**Set exercise 1**
Answer these questions about the passage on the Uber-Careem deal:
(a) Who will stay on to lead Careem?
(b) How much did the Saudi Public Investment Fund give Uber in 2016?
(c) Before what period is regulatory approval of the deal not expected?

··· Quoted passage

Careem co-founder and CEO Mudassir Sheikha will stay on to lead Careem, with Careem and Uber operating as independent brands. The deal consolidates Uber’s advantage in a region of some 400 million people—Careem’s major markets include Egypt, Jordan, Pakistan, Saudi Arabia, and the United Arab Emirates—as well as in the home of one of its biggest backers, the Saudi Public Investment Fund, which gave Uber a previously unheard of $3.5 billion in 2016. The Saudi sovereign wealth fund is also the primary financier of Softbank’s Vision Fund, another major Uber investor.

The Uber-Careem deal is subject to regulatory approval in multiple countries, which isn’t expected before the first quarter of 2020.

In a memo to staff sent out shortly before midnight PT on March 25, Uber CEO Dara Khosroswhahi said he’d gotten to know Careem co-founders Sheikha and Magnus Olsson. “They are first-class entrepreneurs who share our platform vision and, like us, have launched a wide range of products—from digital payments to food delivery—to serve customers,” he wrote.

······

**Set exercise 2**
Turn the entries, from the line with "Close the Cursor Settings tab" up to and including the line with "point(296,179)", into a JSON list of strings with one string per line and no blank lines.

··· Source data

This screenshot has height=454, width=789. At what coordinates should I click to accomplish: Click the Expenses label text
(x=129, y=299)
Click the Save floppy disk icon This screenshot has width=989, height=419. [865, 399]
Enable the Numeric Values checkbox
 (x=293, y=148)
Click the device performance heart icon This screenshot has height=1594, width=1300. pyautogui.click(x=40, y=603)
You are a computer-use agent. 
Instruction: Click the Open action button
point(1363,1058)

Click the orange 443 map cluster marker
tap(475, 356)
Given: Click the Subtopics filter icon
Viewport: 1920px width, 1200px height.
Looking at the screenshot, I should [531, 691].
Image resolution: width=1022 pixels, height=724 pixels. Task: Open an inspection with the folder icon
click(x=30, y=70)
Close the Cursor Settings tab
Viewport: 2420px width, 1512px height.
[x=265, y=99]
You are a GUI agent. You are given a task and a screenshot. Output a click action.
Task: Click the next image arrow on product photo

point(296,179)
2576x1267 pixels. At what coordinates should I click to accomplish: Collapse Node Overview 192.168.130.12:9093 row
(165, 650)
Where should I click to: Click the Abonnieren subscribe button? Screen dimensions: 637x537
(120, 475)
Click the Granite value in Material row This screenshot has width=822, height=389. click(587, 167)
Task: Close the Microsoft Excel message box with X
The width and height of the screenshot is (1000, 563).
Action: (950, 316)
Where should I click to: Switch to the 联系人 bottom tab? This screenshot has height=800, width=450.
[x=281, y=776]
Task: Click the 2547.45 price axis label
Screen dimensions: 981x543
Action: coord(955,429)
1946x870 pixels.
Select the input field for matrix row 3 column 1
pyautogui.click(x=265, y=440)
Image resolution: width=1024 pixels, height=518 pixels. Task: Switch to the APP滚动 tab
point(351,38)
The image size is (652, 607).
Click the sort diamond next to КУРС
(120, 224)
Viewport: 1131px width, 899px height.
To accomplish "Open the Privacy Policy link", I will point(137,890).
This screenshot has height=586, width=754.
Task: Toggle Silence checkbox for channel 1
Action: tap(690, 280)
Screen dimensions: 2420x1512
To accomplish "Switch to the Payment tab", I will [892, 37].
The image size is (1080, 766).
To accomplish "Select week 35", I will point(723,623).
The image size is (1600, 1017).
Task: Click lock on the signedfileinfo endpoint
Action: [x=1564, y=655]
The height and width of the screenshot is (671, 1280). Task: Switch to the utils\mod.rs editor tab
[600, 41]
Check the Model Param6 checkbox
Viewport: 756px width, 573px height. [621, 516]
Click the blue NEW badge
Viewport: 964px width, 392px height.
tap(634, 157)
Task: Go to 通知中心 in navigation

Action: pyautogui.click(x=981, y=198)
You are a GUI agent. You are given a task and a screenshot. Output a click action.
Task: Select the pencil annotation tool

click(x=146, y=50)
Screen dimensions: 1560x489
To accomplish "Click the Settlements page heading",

······

**Exercise answer 1**
(a) Mudassir Sheikha, Careem's co-founder and CEO.
(b) $3.5 billion.
(c) The first quarter of 2020.

**Exercise answer 2**
[
  "Close the Cursor Settings tab",
  "Viewport: 2420px width, 1512px height.",
  "[x=265, y=99]",
  "You are a GUI agent. You are given a task and a screenshot. Output a click action.",
  "Task: Click the next image arrow on product photo",
  "point(296,179)"
]